下一刹那,他竟已凭空出现在十丈开外,依旧负手而立,仿佛从未移动过。
皎洁的月光如水银泻地,终于清晰地照亮了来人的形貌。只见他身姿挺拔,一袭青衫磊落,面容颇为清秀,但肤色白皙得异乎寻常,光滑如玉,竟不见半点男子应有的胡须痕迹。
其眉宇间透着一股难以言喻的阴柔气质,眼神深邃而平静,非男非女,令人完全无法凭借外表判断其真实年龄。
他只是静静地看着杨康和穆念慈,并未开口,空气中弥漫着一种诡异的沉默。
杨康与穆念慈对视一眼,均看到对方眼中的惊骇与凝重。
此人绝非全真教中人,也非山下那些熟悉的武林同道,如此诡异地出现在重阳宫禁地后山,其实力又如此深不可测,定然来者不善!
“念慈妹妹,一起上!”杨康低喝一声,与穆念慈极有默契地同时发动。
杨康全力催动内力,全真剑法使得大开大阖,剑风呼啸,如长河倒泻,笼罩青衫人周身要害。
穆念慈则展开逍遥游身法,掌影飘忽,专攻其下盘与侧翼,配合杨康的正面强攻。 然而,那青衫人的身法快得超出了他们的理解。
他仿佛并非在移动,而是在空间中瞬移。杨康倾尽全力攻出的数十剑,剑剑凌厉,却每每在即将触及对方衣袍的瞬间,被他以毫厘之差轻松避开,那青衫甚至连一丝涟漪都未曾泛起。

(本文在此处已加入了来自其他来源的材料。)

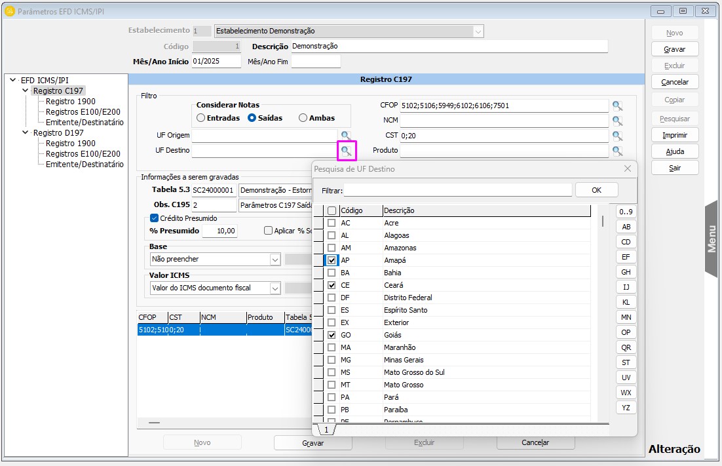This screenshot has width=722, height=466.
Task: Jump to the MN letter filter
Action: click(x=626, y=317)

穆念慈那灵动的掌法,更是连他的衣角都摸不到。 青衫人眼中闪过一丝极淡的欣赏之色,仿佛在观看两只矫健的幼豹嬉戏。
就在杨康久攻不下,心中焦躁,准备变招再上之际,他忽然抬手,隔空对着杨康和穆念慈轻轻一点。
一股无形无质却沛然莫御的指力瞬间隔空而至!
杨康和穆念慈只觉得周身数处大穴一麻,气血骤然凝滞,竟保持着进攻的姿势,如同被施了定身法般,僵立在场中,唯有眼中充满了难以置信的惊骇。
青衫人不再看他们,仿佛只是随手拂去了挡路的尘埃,转身悠然自得,继续朝着重阳宫主殿的方向,迈步而行。